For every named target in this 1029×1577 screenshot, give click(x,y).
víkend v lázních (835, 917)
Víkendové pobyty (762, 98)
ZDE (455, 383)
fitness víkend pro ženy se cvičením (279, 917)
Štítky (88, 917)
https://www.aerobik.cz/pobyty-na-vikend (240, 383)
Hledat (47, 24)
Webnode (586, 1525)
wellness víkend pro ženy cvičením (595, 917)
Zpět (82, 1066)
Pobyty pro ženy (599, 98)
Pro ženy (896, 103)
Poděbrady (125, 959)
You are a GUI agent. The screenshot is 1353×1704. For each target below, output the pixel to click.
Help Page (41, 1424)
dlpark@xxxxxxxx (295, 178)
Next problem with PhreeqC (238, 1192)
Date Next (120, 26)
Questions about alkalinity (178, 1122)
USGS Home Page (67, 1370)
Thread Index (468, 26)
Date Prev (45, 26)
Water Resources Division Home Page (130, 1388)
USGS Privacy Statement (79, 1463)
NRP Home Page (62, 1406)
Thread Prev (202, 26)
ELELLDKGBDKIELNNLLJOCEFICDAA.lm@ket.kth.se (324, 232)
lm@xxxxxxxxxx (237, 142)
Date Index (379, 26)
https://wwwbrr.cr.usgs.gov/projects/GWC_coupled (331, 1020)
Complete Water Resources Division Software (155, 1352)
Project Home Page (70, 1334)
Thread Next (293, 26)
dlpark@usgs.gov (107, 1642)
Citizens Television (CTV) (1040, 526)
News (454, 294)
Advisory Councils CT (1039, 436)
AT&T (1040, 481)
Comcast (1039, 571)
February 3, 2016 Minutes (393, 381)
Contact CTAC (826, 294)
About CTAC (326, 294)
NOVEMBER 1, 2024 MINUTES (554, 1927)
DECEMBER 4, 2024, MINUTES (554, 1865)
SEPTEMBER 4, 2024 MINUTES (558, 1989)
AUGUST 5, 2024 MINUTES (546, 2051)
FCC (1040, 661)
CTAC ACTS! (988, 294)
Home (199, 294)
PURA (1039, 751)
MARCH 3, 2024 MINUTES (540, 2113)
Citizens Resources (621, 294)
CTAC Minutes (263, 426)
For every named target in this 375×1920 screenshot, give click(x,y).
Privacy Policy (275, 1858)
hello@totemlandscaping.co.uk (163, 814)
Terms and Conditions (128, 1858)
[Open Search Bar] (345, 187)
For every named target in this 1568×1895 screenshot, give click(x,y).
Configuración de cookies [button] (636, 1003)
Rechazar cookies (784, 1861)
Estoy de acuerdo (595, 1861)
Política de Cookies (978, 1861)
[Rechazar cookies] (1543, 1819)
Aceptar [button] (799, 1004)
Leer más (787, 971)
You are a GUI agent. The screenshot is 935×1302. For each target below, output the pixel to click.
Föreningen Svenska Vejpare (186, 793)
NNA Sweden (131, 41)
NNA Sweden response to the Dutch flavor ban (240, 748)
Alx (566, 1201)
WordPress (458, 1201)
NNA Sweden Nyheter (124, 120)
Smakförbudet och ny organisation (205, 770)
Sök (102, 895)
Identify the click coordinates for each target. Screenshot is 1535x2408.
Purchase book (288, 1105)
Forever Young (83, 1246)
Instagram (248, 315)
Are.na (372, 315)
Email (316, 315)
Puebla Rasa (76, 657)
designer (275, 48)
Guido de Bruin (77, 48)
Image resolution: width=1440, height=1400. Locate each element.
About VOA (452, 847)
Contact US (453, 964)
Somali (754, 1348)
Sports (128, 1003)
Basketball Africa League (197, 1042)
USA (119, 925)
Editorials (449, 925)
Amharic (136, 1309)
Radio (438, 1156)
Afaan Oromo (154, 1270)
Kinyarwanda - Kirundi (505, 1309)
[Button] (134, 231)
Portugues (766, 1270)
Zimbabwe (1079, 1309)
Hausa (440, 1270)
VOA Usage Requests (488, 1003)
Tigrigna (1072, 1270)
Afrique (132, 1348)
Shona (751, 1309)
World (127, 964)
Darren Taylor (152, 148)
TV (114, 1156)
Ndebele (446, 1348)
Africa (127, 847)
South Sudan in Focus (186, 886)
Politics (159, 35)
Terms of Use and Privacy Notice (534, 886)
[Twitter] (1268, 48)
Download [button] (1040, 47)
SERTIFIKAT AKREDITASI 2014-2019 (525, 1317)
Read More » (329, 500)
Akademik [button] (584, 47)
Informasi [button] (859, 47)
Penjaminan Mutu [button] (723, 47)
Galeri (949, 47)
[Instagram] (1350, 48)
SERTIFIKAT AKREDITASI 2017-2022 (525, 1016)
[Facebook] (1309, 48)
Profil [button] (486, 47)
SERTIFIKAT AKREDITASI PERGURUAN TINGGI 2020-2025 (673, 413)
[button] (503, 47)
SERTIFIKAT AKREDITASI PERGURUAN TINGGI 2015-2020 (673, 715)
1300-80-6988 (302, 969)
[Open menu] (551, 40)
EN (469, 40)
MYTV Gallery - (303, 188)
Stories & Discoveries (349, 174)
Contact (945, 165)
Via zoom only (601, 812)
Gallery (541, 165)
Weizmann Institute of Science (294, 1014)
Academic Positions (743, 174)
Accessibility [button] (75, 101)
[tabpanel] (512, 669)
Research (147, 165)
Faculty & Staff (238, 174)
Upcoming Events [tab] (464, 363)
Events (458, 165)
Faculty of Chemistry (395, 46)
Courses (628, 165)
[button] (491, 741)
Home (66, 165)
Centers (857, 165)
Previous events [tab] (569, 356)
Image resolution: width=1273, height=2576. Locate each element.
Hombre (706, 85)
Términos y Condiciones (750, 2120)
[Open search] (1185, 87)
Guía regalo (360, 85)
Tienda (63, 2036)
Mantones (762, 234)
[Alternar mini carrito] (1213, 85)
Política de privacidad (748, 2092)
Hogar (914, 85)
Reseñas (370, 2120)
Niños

========================

▶ _Short problem_
Please output the listing above again, every line unchanged and in the same order.

▶ _Response to the task_
For every named target in this 1029×1577 screenshot, give click(x,y).
víkend v lázních (835, 917)
Víkendové pobyty (762, 98)
ZDE (455, 383)
fitness víkend pro ženy se cvičením (279, 917)
Štítky (88, 917)
https://www.aerobik.cz/pobyty-na-vikend (240, 383)
Hledat (47, 24)
Webnode (586, 1525)
wellness víkend pro ženy cvičením (595, 917)
Zpět (82, 1066)
Pobyty pro ženy (599, 98)
Pro ženy (896, 103)
Poděbrady (125, 959)
You are a GUI agent. The screenshot is 1353×1704. For each target below, output the pixel to click.
Help Page (41, 1424)
dlpark@xxxxxxxx (295, 178)
Next problem with PhreeqC (238, 1192)
Date Next (120, 26)
Questions about alkalinity (178, 1122)
USGS Home Page (67, 1370)
Thread Index (468, 26)
Date Prev (45, 26)
Water Resources Division Home Page (130, 1388)
USGS Privacy Statement (79, 1463)
NRP Home Page (62, 1406)
Thread Prev (202, 26)
ELELLDKGBDKIELNNLLJOCEFICDAA.lm@ket.kth.se (324, 232)
lm@xxxxxxxxxx (237, 142)
Date Index (379, 26)
https://wwwbrr.cr.usgs.gov/projects/GWC_coupled (331, 1020)
Complete Water Resources Division Software (155, 1352)
Project Home Page (70, 1334)
Thread Next (293, 26)
dlpark@usgs.gov (107, 1642)
Citizens Television (CTV) (1040, 526)
News (454, 294)
Advisory Councils CT (1039, 436)
AT&T (1040, 481)
Comcast (1039, 571)
February 3, 2016 Minutes (393, 381)
Contact CTAC (826, 294)
About CTAC (326, 294)
NOVEMBER 1, 2024 MINUTES (554, 1927)
DECEMBER 4, 2024, MINUTES (554, 1865)
SEPTEMBER 4, 2024 MINUTES (558, 1989)
AUGUST 5, 2024 MINUTES (546, 2051)
FCC (1040, 661)
CTAC ACTS! (988, 294)
Home (199, 294)
PURA (1039, 751)
MARCH 3, 2024 MINUTES (540, 2113)
Citizens Resources (621, 294)
CTAC Minutes (263, 426)
For every named target in this 375×1920 screenshot, give click(x,y).
Privacy Policy (275, 1858)
hello@totemlandscaping.co.uk (163, 814)
Terms and Conditions (128, 1858)
[Open Search Bar] (345, 187)
For every named target in this 1568×1895 screenshot, give click(x,y).
Configuración de cookies [button] (636, 1003)
Rechazar cookies (784, 1861)
Estoy de acuerdo (595, 1861)
Política de Cookies (978, 1861)
[Rechazar cookies] (1543, 1819)
Aceptar [button] (799, 1004)
Leer más (787, 971)
You are a GUI agent. The screenshot is 935×1302. For each target below, output the pixel to click.
Föreningen Svenska Vejpare (186, 793)
NNA Sweden (131, 41)
NNA Sweden response to the Dutch flavor ban (240, 748)
Alx (566, 1201)
WordPress (458, 1201)
NNA Sweden Nyheter (124, 120)
Smakförbudet och ny organisation (205, 770)
Sök (102, 895)
Identify the click coordinates for each target. Screenshot is 1535x2408.
Purchase book (288, 1105)
Forever Young (83, 1246)
Instagram (248, 315)
Are.na (372, 315)
Email (316, 315)
Puebla Rasa (76, 657)
designer (275, 48)
Guido de Bruin (77, 48)
Image resolution: width=1440, height=1400. Locate each element.
About VOA (452, 847)
Contact US (453, 964)
Somali (754, 1348)
Sports (128, 1003)
Basketball Africa League (197, 1042)
USA (119, 925)
Editorials (449, 925)
Amharic (136, 1309)
Radio (438, 1156)
Afaan Oromo (154, 1270)
Kinyarwanda - Kirundi (505, 1309)
[Button] (134, 231)
Portugues (766, 1270)
Zimbabwe (1079, 1309)
Hausa (440, 1270)
VOA Usage Requests (488, 1003)
Tigrigna (1072, 1270)
Afrique (132, 1348)
Shona (751, 1309)
World (127, 964)
Darren Taylor (152, 148)
TV (114, 1156)
Ndebele (446, 1348)
Africa (127, 847)
South Sudan in Focus (186, 886)
Politics (159, 35)
Terms of Use and Privacy Notice (534, 886)
[Twitter] (1268, 48)
Download [button] (1040, 47)
SERTIFIKAT AKREDITASI 2014-2019 (525, 1317)
Read More » (329, 500)
Akademik [button] (584, 47)
Informasi [button] (859, 47)
Penjaminan Mutu [button] (723, 47)
Galeri (949, 47)
[Instagram] (1350, 48)
SERTIFIKAT AKREDITASI 2017-2022 (525, 1016)
[Facebook] (1309, 48)
Profil [button] (486, 47)
SERTIFIKAT AKREDITASI PERGURUAN TINGGI 2020-2025 (673, 413)
[button] (503, 47)
SERTIFIKAT AKREDITASI PERGURUAN TINGGI 2015-2020 (673, 715)
1300-80-6988 (302, 969)
[Open menu] (551, 40)
EN (469, 40)
MYTV Gallery - (303, 188)
Stories & Discoveries (349, 174)
Contact (945, 165)
Via zoom only (601, 812)
Gallery (541, 165)
Weizmann Institute of Science (294, 1014)
Academic Positions (743, 174)
Accessibility [button] (75, 101)
[tabpanel] (512, 669)
Research (147, 165)
Faculty & Staff (238, 174)
Upcoming Events [tab] (464, 363)
Events (458, 165)
Faculty of Chemistry (395, 46)
Courses (628, 165)
[button] (491, 741)
Home (66, 165)
Centers (857, 165)
Previous events [tab] (569, 356)
Image resolution: width=1273, height=2576. Locate each element.
Hombre (706, 85)
Términos y Condiciones (750, 2120)
[Open search] (1185, 87)
Guía regalo (360, 85)
Tienda (63, 2036)
Mantones (762, 234)
[Alternar mini carrito] (1213, 85)
Política de privacidad (748, 2092)
Hogar (914, 85)
Reseñas (370, 2120)
Niños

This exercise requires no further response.